MICROCIRCULATORY FLOW CHANGES AFTER INITIAL RESUSCITATION OF HEMORRHAGIC-SHOCK WITH 7.5-PERCENT-HYPERTONIC SALINE 6-PERCENT-DEXTRAN 70

In rabbits, laser Doppler flow probes were placed in the jejunum and on the renal cortex. Pulsed Doppler probes were implanted on the abdominal aorta and superior mesenteric and femoral arteries for measuring blood flow velocity. Cardiac output was measured by thermal dilution. Either 30% or 40% of the calculated blood volume was withdrawn through a carotid catheter. After 30 or 60 minutes, an initial bolus of either lactated Ringer's (LR, 16 ml/kg) or 7.5% hypertonic saline/6% dextran 70 (HSD; 4 ml/kg) IV was followed by unlimited IV LR (administered as rapidly as possible) to restore systemic arterial blood pressure to the prehemorrhage levels. With HSD, arterial pressure corrected more rapidly (p < 0.05), and the initial hemodilution was greater (p < 0.05), but there were no differences by two hours. With HSD, cardiac output (90%-100% vs. 130%-160% of control; p < 0.05), plasma Na+ (139-140 mM vs. 146-148 mM; p < 0.05) and plasma osmolarity (292-295 mOsm vs. 308-310 mOsm; p < 0.05) were all significantly higher than the values with LR, but there was no effect on blood flow velocities through the infrarenal aorta, femoral artery, or superior mesenteric artery. Renal cortical perfusion (56% vs. 97% of control; p < 0.05) and jejunal mucosal perfusion (83% vs. 162% of control; p < 0.05) were significantly higher with HSD. HSD had no detectable effect on bacterial translocation at 24 hours.
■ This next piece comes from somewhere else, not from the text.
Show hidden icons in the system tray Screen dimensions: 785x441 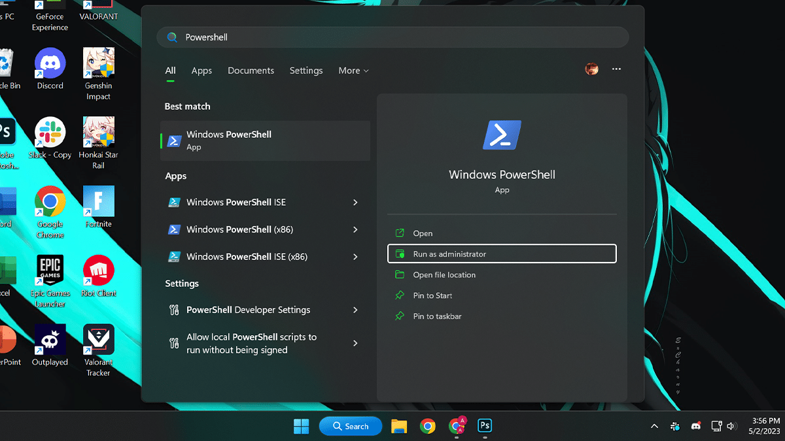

Thus: 1) HSD restores blood flow more rapidly to the gut mucosal and kidney microcirculations than initial resuscitation with LR; 2) the mechanism could be associated with a transient hemodilution and persistent increases in plasma Na and osmolarity, which reduce hemorrhage-induced cell swelling and blood viscosity changes; and 3) laser Doppler analysis could aid in the diagnosis of reperfusion injury after shock.